Les rencontres et ses amitiés ont façonné la carrière du Dr Romain Jaillant, ophtalmologue et fondateur de l’Institut Daviel Ophtalmologie SOS Œil, à Paris, où il exerce depuis 5 ans. Il s’engage dans des études de médecine après avoir été séduit par le « schéma de vie » et le « rapport à la vie » des parents d’un ami qui étaient médecins.

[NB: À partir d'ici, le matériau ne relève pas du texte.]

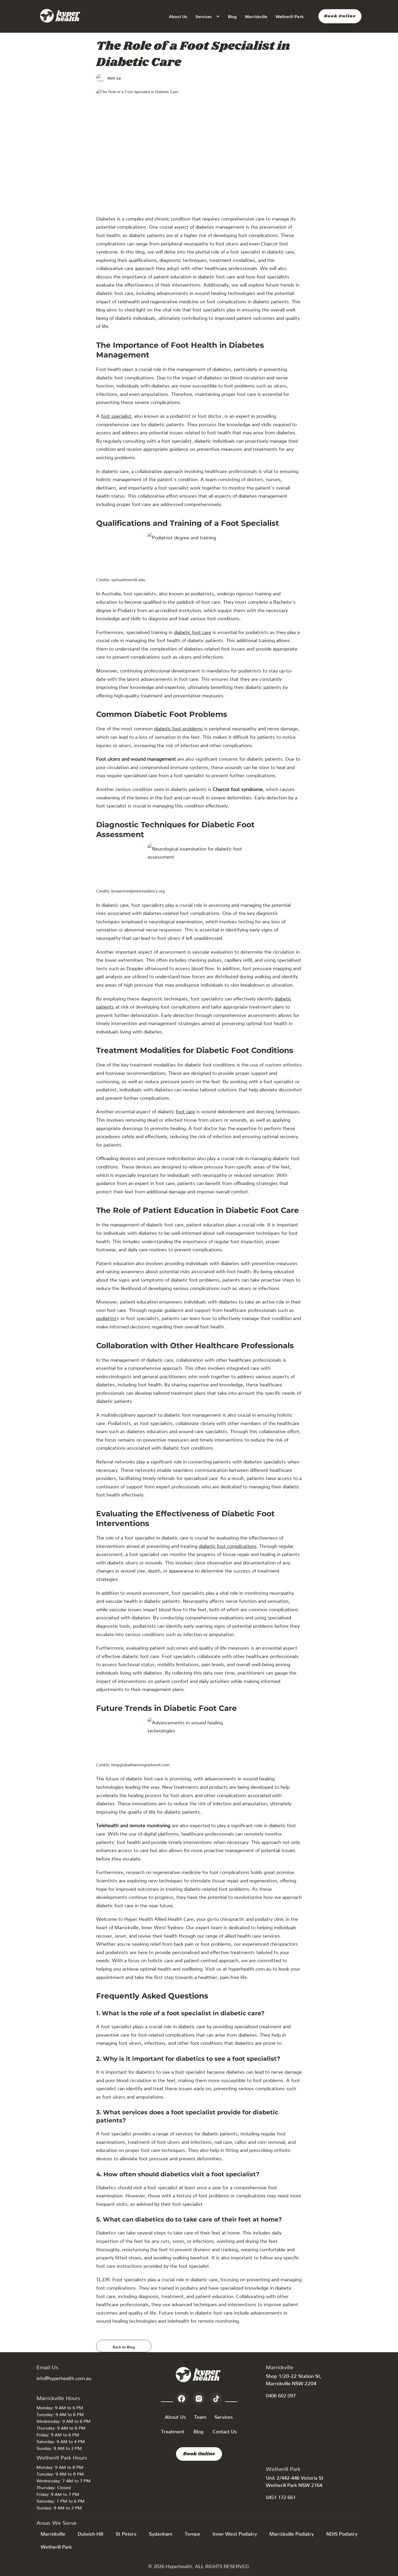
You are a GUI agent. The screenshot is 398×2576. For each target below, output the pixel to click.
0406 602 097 (281, 2394)
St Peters (126, 2532)
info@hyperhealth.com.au (64, 2377)
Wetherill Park (290, 15)
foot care (185, 1110)
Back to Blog (124, 2346)
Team (200, 2415)
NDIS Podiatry (341, 2532)
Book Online (340, 16)
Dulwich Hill (90, 2532)
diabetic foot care (192, 631)
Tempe (192, 2532)
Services (223, 2415)
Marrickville (256, 15)
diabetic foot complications (228, 1545)
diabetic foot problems (178, 727)
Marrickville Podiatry (291, 2532)
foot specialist (116, 414)
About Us (178, 15)
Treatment (172, 2430)
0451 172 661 (281, 2496)
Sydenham (160, 2532)
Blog (232, 15)
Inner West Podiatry (235, 2532)
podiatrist (106, 1317)
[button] (208, 16)
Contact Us (225, 2430)
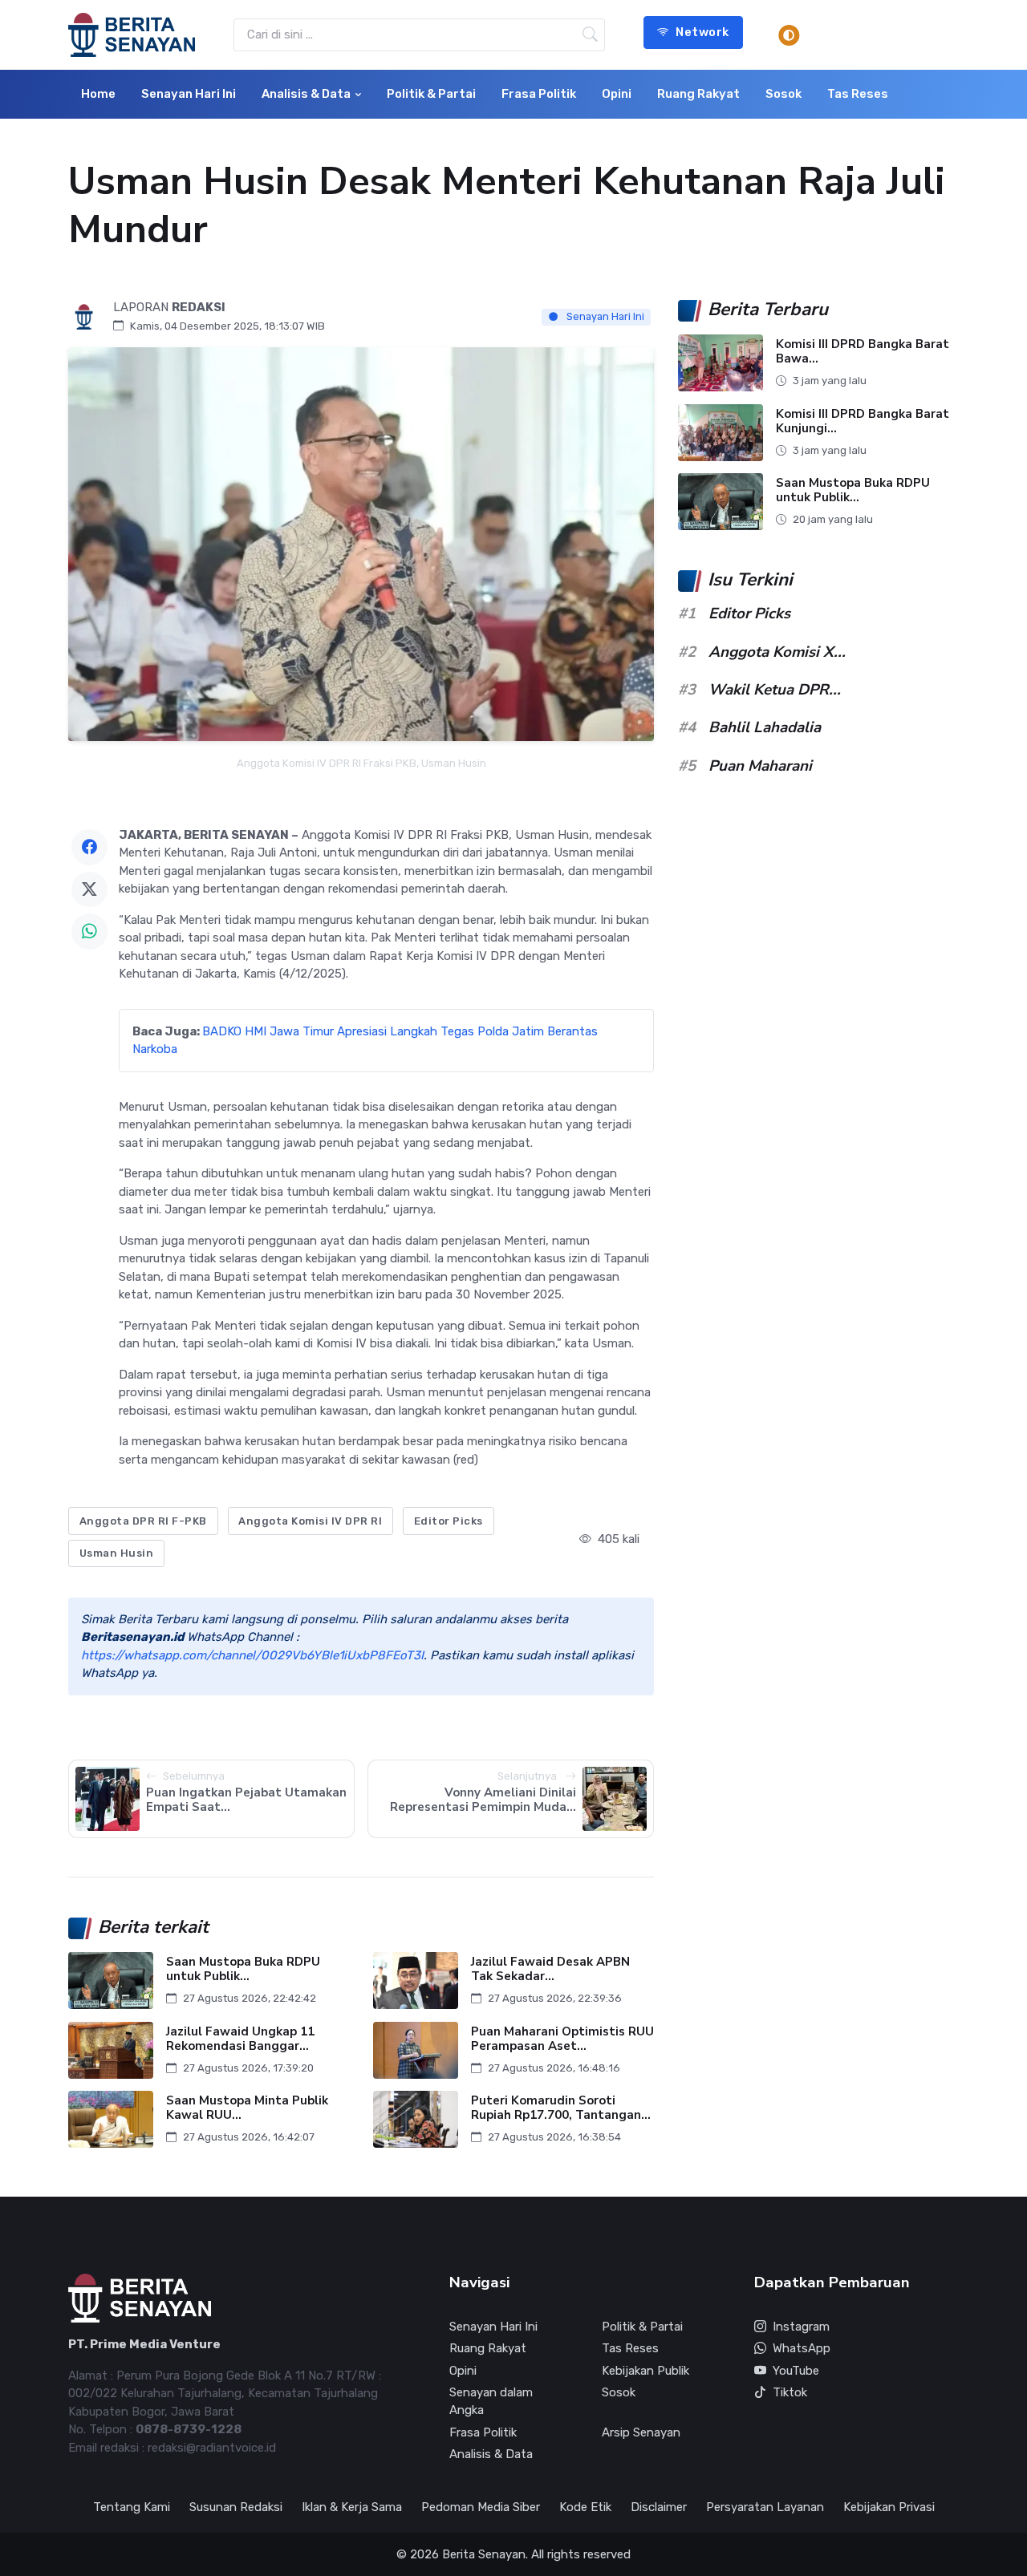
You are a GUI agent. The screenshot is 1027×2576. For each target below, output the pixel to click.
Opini (616, 94)
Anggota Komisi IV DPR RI (310, 1521)
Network (702, 32)
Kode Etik (585, 2507)
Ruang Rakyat (698, 94)
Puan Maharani (760, 765)
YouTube (796, 2370)
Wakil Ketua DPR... (774, 689)
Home (98, 94)
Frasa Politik (538, 94)
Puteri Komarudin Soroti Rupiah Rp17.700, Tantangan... (561, 2108)
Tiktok (790, 2392)
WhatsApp (801, 2348)
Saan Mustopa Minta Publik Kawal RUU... (247, 2108)
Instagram (801, 2326)
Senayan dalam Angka (491, 2401)
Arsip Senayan (641, 2432)
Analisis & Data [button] (306, 94)
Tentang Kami (131, 2507)
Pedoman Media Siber (480, 2507)
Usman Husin (116, 1553)
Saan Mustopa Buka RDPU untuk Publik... (243, 1969)
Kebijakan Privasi (889, 2507)
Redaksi (198, 307)
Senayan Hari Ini (188, 94)
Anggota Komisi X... (777, 652)
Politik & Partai (431, 94)
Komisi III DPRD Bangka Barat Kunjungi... (862, 420)
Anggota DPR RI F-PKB (143, 1521)
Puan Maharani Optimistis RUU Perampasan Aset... (562, 2038)
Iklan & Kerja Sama (352, 2507)
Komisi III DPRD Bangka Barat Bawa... (862, 351)
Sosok (783, 94)
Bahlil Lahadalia (764, 727)
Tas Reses (857, 94)
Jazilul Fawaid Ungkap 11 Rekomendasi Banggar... (240, 2038)
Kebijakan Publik (645, 2370)
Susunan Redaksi (235, 2507)
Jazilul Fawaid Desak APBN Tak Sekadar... (550, 1969)
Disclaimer (659, 2507)
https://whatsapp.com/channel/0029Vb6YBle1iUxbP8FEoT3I (252, 1655)
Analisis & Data (491, 2454)
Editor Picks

C’est ensuite avec un camarade de promotion, rencontré en première année de médecine, qu’il décide de choisir dans un premier temps la spécialité Santé Publique. « On s’est convaincu que soigner des populations, et non des gens, avait du sens », raconte-t-il. Ils négocient un accord avec une prestigieuse école de commerce mais face au refus de la faculté de médecine, ils se ravisent. « En prenant Santé Publique, l'idée était d'écrire un chapitre. Mais après un an à se battre pour faire quelque chose qui nous est refusée, on s'est dit qu'il valait mieux faire une autre spécialité. Voilà comment nous sommes devenus cliniciens. »
Polyvalence et exercice sur-mesure
Romain Jaillant choisit alors l’ophtalmologie pour renouer avec la chirurgie et son côté « polyvalent ». « Cette spécialité paraît de l'extérieur un peu répétitive mais il y a une grande diversité d'activités. On peut faire de la pédiatrie et quasiment de la gériatrie. On peut être très chirurgical mais aussi très médical », explique-t-il. L’ophtalmologue apprécie également ne pas être « confronté à la mort » dans sa spécialité. « J'ai beaucoup de respect pour mes collègues qui y sont confrontés au quotidien. C’est quelque chose que je n'aurais pas su faire. Je n'arrive pas à retrouver ma gaieté et ma légèreté », explique celui qui reste encore marqué par l’image du premier corps mort qu’il a vu et le souvenir d’un jeune animateur radio emporté par une leucémie en quelques semaines, lors de ses premiers stages à l’hôpital. « Ceci étant dit, j’ai une activité qui est probablement plus lourde que d'autres parce que je m'occupe de rétine », précise-t-il.« Cela m'arrive donc de voir des patients qui ont une DMLA et je gère beaucoup de décollements de rétine qui peuvent laisser parfois des séquelles ».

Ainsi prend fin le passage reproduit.